Training
Transitional training recipes for Timmy's sovereign model. These files are useful as reference configs and export helpers, but they are not the canonical home of Timmy's lived training data.
Canonical data should live in timmy-home under gameplay trajectories,
research artifacts, and training-data/ exports such as DPO pairs.
Install
pip install axolotl mlx-lm lm-evaluation-harness pyyaml
Commands
make train-local # LoRA on Apple Silicon (MLX) — free, ~30 min on M3 Max
make train-cloud # QLoRA on cloud GPU (Axolotl) — ~$1/run on A100
make eval # Standard benchmarks via lm-eval-harness against Ollama
make vibes # Hand-picked prompts → human review (the sacred test)
make ingest # Pull heartbeat trajectories into training data
make curated # Regenerate curated exemplar dataset
make convert # Convert merged data to MLX train/valid format
make help # Show all targets
Status
This directory exists to avoid re-growing a bespoke training harness while the system boundary is being cleaned up.
- Keep thin recipes and export helpers here only when they directly support the Hermes sidecar.
- Keep generated data, DPO pairs, and other lived artifacts in
timmy-home. - Prefer deleting stale pipeline code over expanding it.
Files
training/
├── Makefile ← All commands
├── axolotl.yaml ← Cloud training config (replaces train_modal.py)
├── mlx-lora.yaml ← Local training config (Apple Silicon)
├── eval-tasks.yaml ← Benchmark config
├── build_curated.py ← Exemplar data authoring (the soul conversations)

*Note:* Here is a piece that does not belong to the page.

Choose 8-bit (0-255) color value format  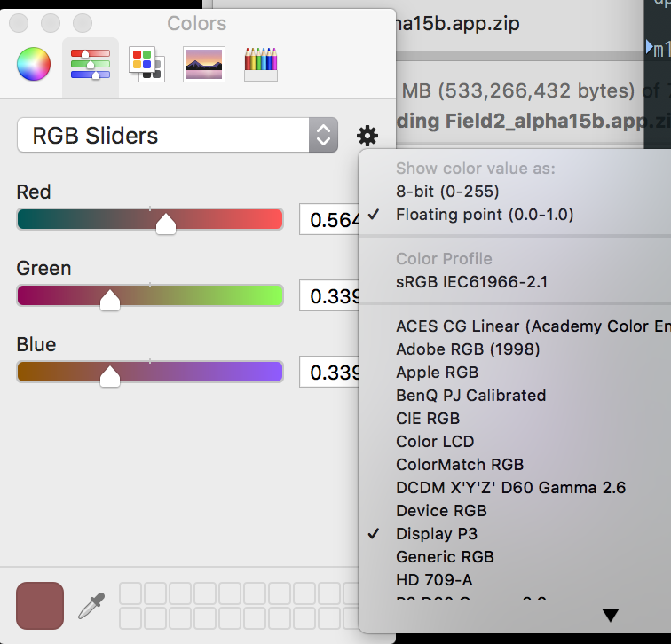coord(447,191)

├── ingest_trajectories.py ← Quality filter for heartbeat cycle data
└── data/
├── curated_dataset.jsonl ← 26 gold-standard conversations (proprietary)
├── preference_pairs.jsonl ← DPO preference pairs (proprietary)

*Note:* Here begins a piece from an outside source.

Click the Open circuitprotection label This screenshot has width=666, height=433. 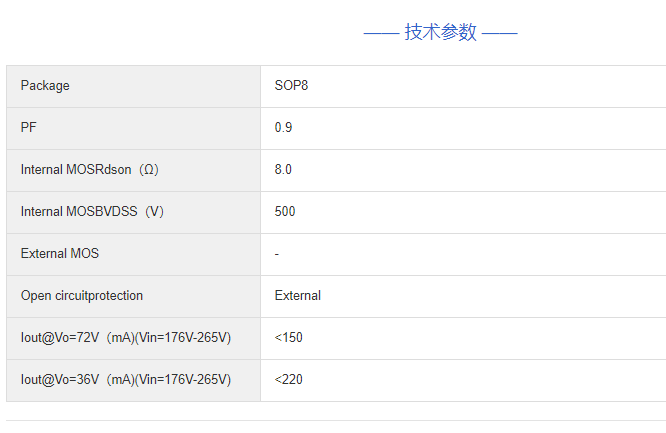tap(81, 296)
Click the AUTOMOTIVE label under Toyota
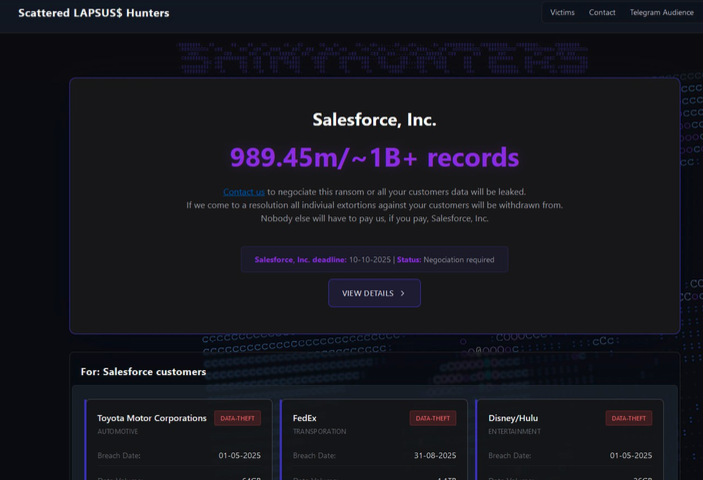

├── prompts_vibes.yaml ← Custom eval prompts
├── prompts_nexus_vibes.yaml ← Nexus-specific eval prompts
└── mlx_curated/ ← MLX-format train/valid splits
What's proprietary
The data (curated exemplars, preference pairs, trained weights) is proprietary. The configs and process are open.

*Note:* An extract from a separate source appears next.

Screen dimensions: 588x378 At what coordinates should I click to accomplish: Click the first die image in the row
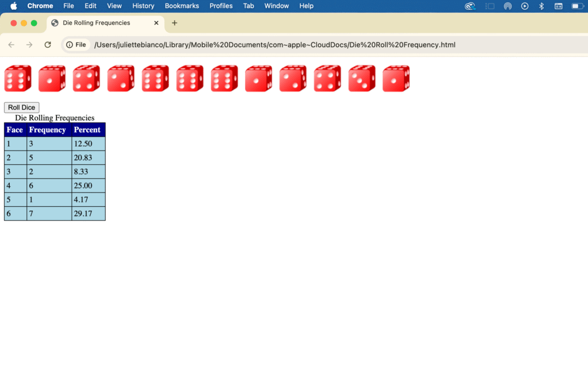[x=18, y=79]
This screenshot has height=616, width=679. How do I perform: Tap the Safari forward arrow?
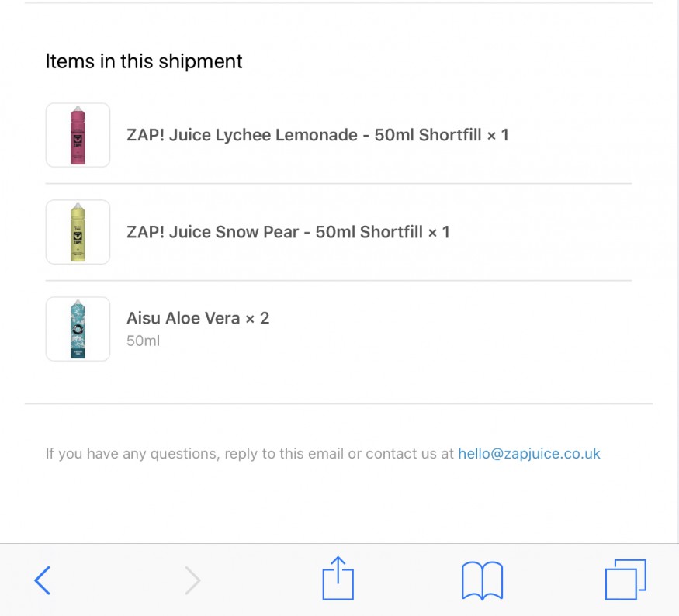coord(192,580)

Training Results (March 2026)
timmy:v0.1-q4
| Detail | Value |
|---|---|
| Base model | mlx-community/Hermes-3-Llama-3.1-8B-4bit |
| Training data | 1,214 samples from Hermes session DB |
| Method | LoRA rank 8, 16 layers, lr 2e-6, 1000 iters |
| Peak memory | 7.8 GB (Apple Silicon) |
| Best val loss | 2.134 (iter 800) |
| Final model | timmy:v0.1-q4 in Ollama (4.9GB, Q4_K_M) |
| Inference speed | ~48 tok/s on M3 Max |
Key Insight
The base model's RLHF priors override LoRA on crisis/faith — the most important parts of SOUL.md. Fix: inference-time grounding (inject SOUL.md crisis protocol) + larger pure-Timmy corpus over time.